■ Work to do ■
• A. According to the Marquette excerpt, what material was the old city hall built from?
• B. From the Marquette excerpt, extract the passage word for word, everything from "The Upper Peninsula wildlife" down to "city to forage.".

Do you think of yourself as a Midwesterner? A Northerner? If you live in Chicago, author Ted McClelland would call you a Great Laker. McClelland spent last summer driving around the Great Lakes — a 9,600-mile trip that took him as far west as Duluth, Minnesota, and as far east as Kingston, Ontario — to research his upcoming book, The Third Coast, which looks at the Lakes as a distinct region of North America, with its own culture and common interests. Gapers Block is pleased to present a series of excerpts from the book over the next several months.
You can date a town's heyday by its architecture. Marquette peaked at the turn of the last century, when iron and copper were crumbling off the mine walls. The old city hall, which rises from the peak of Washington Street, before it begins its steep dip to Lake Superior, is a Romanesque temple, built from local red sandstone. The copper-domed courthouse, where Jimmy Stewart hammed it up for justice in Anatomy of a Murder, looks like the Old Main of a land grant college, capped with a tarnished planetarium. Henry Ford, in his high collar and lanky boiled-wool suit, would not look like a ghost if he strolled past the main strip's flat-faced storefronts.
The Upper Peninsula wildlife saw opportunity in Marquette's hundred-year decline: on the Saturday I came to town, the Mining Journal, the local paper, ran a front page photo of a bear cub who had wandered into the shrinking city to forage.
I was in Marquette to hear Sycamore Smith, the North Country's Other Great Folk Singer. Sycamore, whose real name I have gratefully forgotten, was one-half of the Muldoons, a duo who mined the Upper Peninsula's Wild North past for carnivalesque ballads about miners, lumberjacks, sheriffs, whores and saloons. Their CD, with its echoey, garage-level production, and numerous kazoo solos, was my U.P. driving soundtrack. I had rumbled over dirt roads while listening to "Lake Superior Fireball," and "Shan-tan-titty-town," a song about "a house of ill-repute that's gettin' rave reviews." But the Muldoons had broken up. It was "artistic differences, audience indifferences," according to Sycamore. His other half was hermiting in a cabin on a country road. Sycamore had found a new drummer, and a Saturday night gig at Club 231.

■ Material shown ■
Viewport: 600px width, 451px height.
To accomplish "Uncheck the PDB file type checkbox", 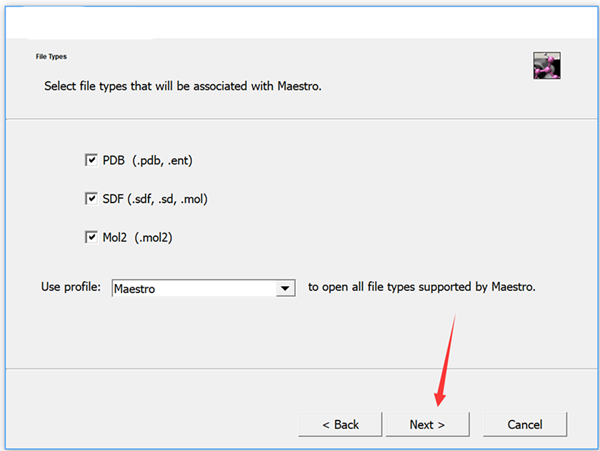I will (x=91, y=160).
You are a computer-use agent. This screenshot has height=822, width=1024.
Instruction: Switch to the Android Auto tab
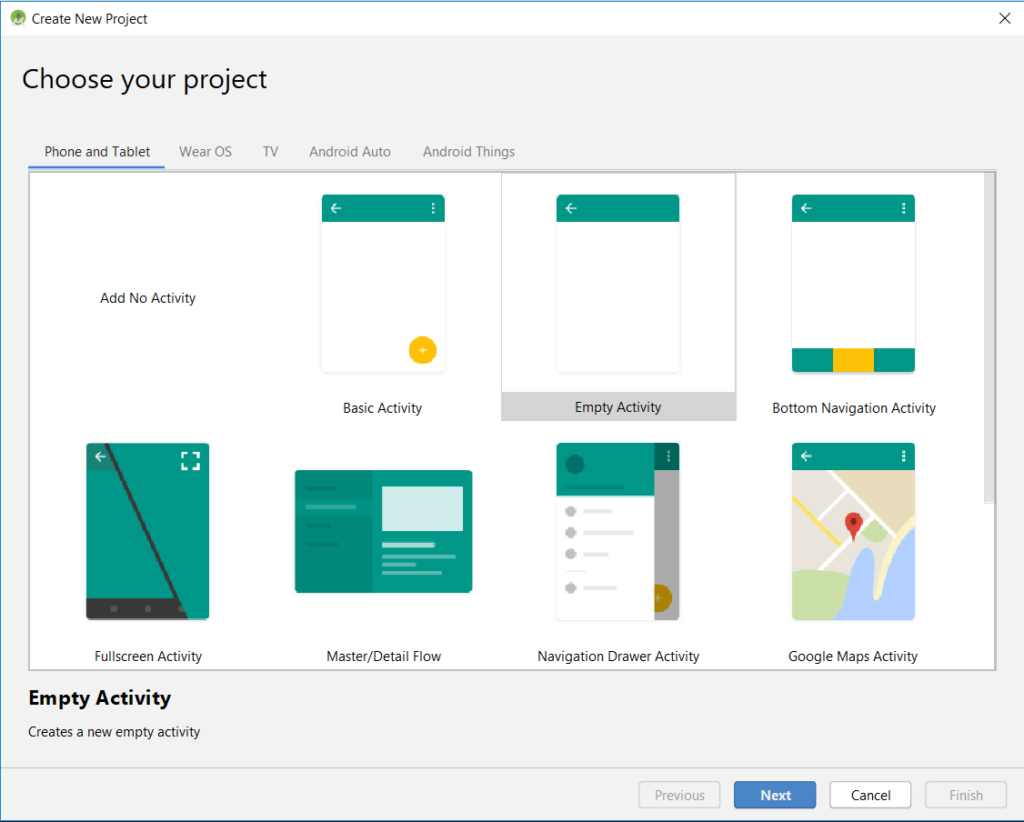350,152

■ The answers ■
• A. Local red sandstone.

• B.
The Upper Peninsula wildlife saw opportunity in Marquette's hundred-year decline: on the Saturday I came to town, the Mining Journal, the local paper, ran a front page photo of a bear cub who had wandered into the shrinking city to forage.